Even if he’d come out of the stop just behind Alonso, he says, he had an overtaking strategy in mind. “Fernando would have been a tough driver to force into an error, but anything’s possible. If I’d been allowed to get close behind him, I could have put him under pressure.”
Overtaking at Monaco, Hamilton reckons, requires a certain state of mind in both drivers concerned. “It is difficult to impose yourself on the guy in front here, but you have to be even more aware of what’s going on and when they’re going to lift, even when you might be right behind them,” he says. “At one point last year I had Robert Kubica right in front of me, and all the way through the tightest turn we have here, the left-hander [the Grand Hotel hairpin], I was behind him and it looked as if he was going to turn in. Then he turned to the right, to let me go, and I almost followed him.”
An aspect of Hamilton’s driving that does concern him at the moment is what he perceives to be a tendency to catch slower cars at the “wrong” time, coming into a series of tight corners, for example, whereas he believes other front-running drivers seem to catch them at the right time, such as coming on to a straight. A more likely explanation is the touch of paranoia about luck that seems to afflict all the supremely talented.
Ayrton Senna, considered by many to be the greatest Formula One driver of them all and a six-time winner in Monte Carlo, sometimes talked about the attitude required to succeed around the ridiculously narrow streets of Monaco. Of arguably his greatest pole-setting lap, he claimed, spiritually speaking, to have been in another place. Hamilton, less inclined to the mystical, just about understands where the great Brazilian was coming from.
“I can relate to that mindset, that commitment to getting round this place. When you hook up that lap, it feels almost effortless. It’s almost like everything goes quiet. Totally.
“You really do feel - it’s hard to describe - everything seems to go well, it feels as though you’re on rails, you turn in at the right time, you brake at the perfect point, there’s no need for corrections. I’ve had experiences like that. Even last year in qualifying, that was a great lap, but to experience it the way Senna talked about, that would be another level. Perhaps it will happen.
“Monaco is so tight and narrow, and when you consider how quick you are driving, it is unreal. To be quick, you need to use every centimetre, even including touching the barriers at some points.
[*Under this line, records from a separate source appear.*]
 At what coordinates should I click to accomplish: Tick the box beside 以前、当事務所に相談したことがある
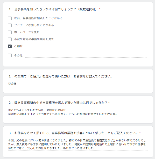pos(10,18)
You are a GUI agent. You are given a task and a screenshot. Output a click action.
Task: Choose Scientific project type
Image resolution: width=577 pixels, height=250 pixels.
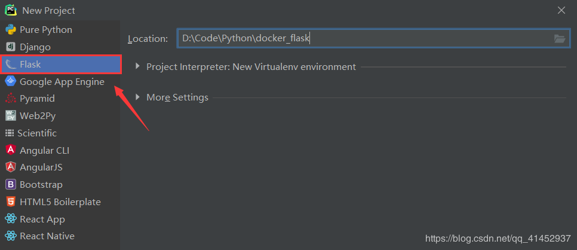pos(37,133)
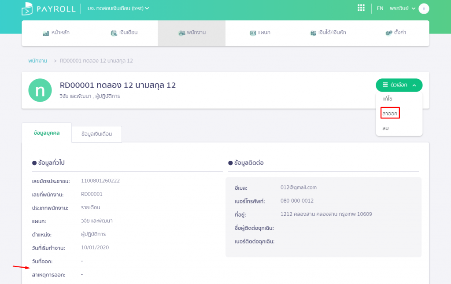Click the user profile avatar icon

[423, 8]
You are hitting some corners at 170mph and you know there is no run-off area, you can’t see the exit, all you can see is what is directly in front of you, probably about 50 metres.
“In some corners it is almost a guess; where the car should be, hoping you are in the right place, relying on instinct and memory, and, well, basically hanging on for dear life.”
Some of the other younger drivers, such as Felipe Massa, admit they hate Monaco, preferring the wide, modern circuits with their long, fast corners and forgiving run-off areas. Hamilton says he loves every single minute he spends on the track. The way he performs here suggests he means it.
Even if it rains. “It will be tricky, especially without traction control and the aids we had last year that helped reduce the rear wheels locking,” he says. “Monaco is the best track, wet or dry.
“For sure it will be a little bit more dangerous in the wet, but that is exciting. It’s the weekend I look forward to more than any other, the place where the best drivers really can make a difference. And this year,” Hamilton warns, “I’m a better driver than I was last year.”